WORK REQUEST: Write out the data exactly, keeping every line.

DATA FOR THIS EXERCISE Start Marker

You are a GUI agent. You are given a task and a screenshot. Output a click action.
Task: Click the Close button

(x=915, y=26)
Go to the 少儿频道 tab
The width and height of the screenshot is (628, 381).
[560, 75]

DATA FOR THIS EXERCISE End Marker

COMPLETED EXERCISE:
You are a GUI agent. You are given a task and a screenshot. Output a click action.
Task: Click the Close button

(x=915, y=26)
Go to the 少儿频道 tab
The width and height of the screenshot is (628, 381).
[560, 75]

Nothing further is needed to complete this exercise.